Uber’s troubles never end.
In the latest blow to the ride-hailing startup, the European Union’s Court of Justice ruled today that Uber is a transport company, and thus subject to the same regulations as other companies in that industry. Uber had attempted to convince the EU that it was an “information society service” which simply connected drivers and passengers through its app.
“The service provided by Uber is more than an intermediation service,” the ruling stated. “The provider of that intermediation service simultaneously offers urban transport services.”
The ruling cannot be appealed, though Uber can pursue legal challenges in other courts.
“It’s certainly not good,” Bradley Tusk, a businessman and venture capitalist who helped Uber overcome regulatory hurdles in New York City, told Observer. “But it’s reflective of European attitudes toward change and innovation.
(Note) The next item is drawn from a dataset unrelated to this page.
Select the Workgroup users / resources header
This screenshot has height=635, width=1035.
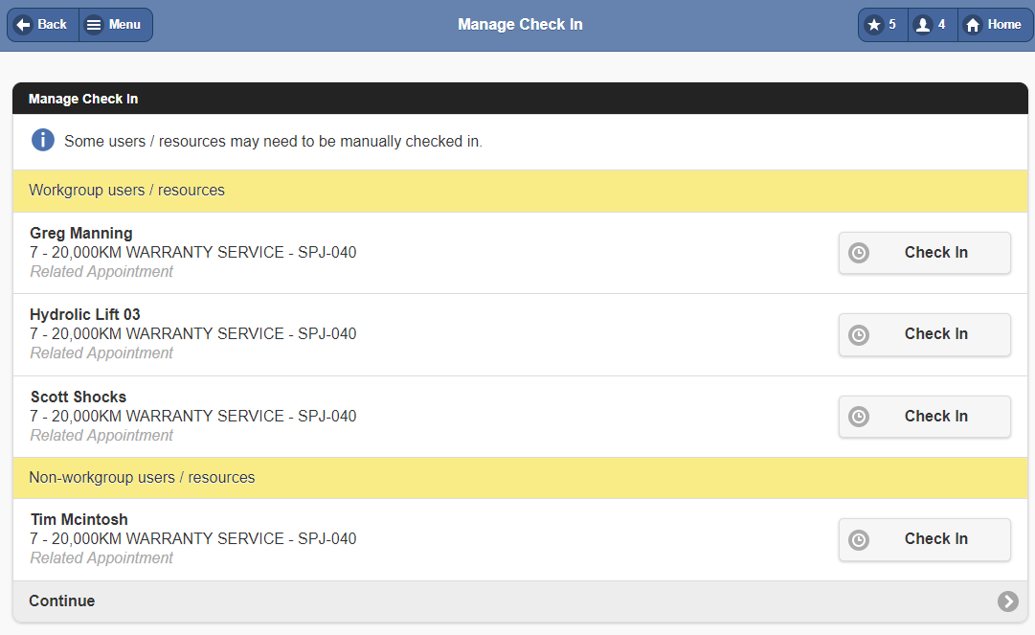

The reason not many great startups come out of Europe is that it’s rooted in its own history and reticent to change.”
Uber has been fighting with the EU over this issue for three years. The case began in 2014, when a group of drivers for Barcelona’s Elite Taxi Service asked the city to impose penalties on Uber. The association claimed that Uber was engaging in unfair competition toward Elite Taxi, while Uber claimed it was a platform that connected drivers and riders like Airbnb connects hosts and guests..
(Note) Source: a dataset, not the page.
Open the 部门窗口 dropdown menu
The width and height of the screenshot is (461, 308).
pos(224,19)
“Today, taxi drivers have beaten Goliath,” Elite Taxi tweeted after the ruling was announced.
“The competition for Uber drivers is taxi drivers, but the competition for Uber is other platforms like Juno, Gett and Lyft,” Tusk countered. “An Uber driver likely drives for all these platforms, and all that matters to them is the commission.”
While the EU’s final decision isn’t inherently surprising, it could have major implications for how Uber and other gig economy startups are regulated throughout Europe. As a “tech platform,” the $68 billion firm operated with relative impunity in the EU’s 28 member states (it’s available in 77 countries in all).
But as a taxi company, Uber will have to work with local governments to set transportation rules, licensing requirements and other regulations. The company will also have to treat its drivers as employees instead of independent contractors. The European court said this aspect was especially important because many Uber drivers derive most of their income from fares—they are not “economically independent,” as the company claims.
“Uber is indispensable for both the drivers and the persons who wish to make an urban journey,” the court stated. “Uber exercises decisive influence over the conditions under which the drivers provide their service.”
Tusk said the EU’s outlook clashed with “the fundamental business model of the sharing economy.”
“Their job is not to run a taxi business, their job is to use the internet and mobile technology to connect people on both sides of a transaction,” he said. “Regulators have a hard time wrapping their heads around this because they’re not that innovative. If they were they wouldn’t be regulators, they’d be entrepreneurs.”
Uber’s European troubles aren’t limited to the EU: it recently lost its license to operate in London because of a “lack of corporate responsibility.” British regulators also said Uber drivers should get benefits like minimum wage and paid time off. The company appealed the ruling, and CEO Dara Khosrowshahi (who replaced disgraced founder Travis Kalanick) is working on reforms with London authorities.
Tusk said one solution to Uber’s European problem is that it could partner with another ridesharing company which is used to the EU’s regulatory hurdles. That would actually make things easier for SoftBank, the Japanese communications giant that recently invested $1 billion in Uber.
“This gets us closer and faster to where SoftBank was trying to go anyway,” Tusk said.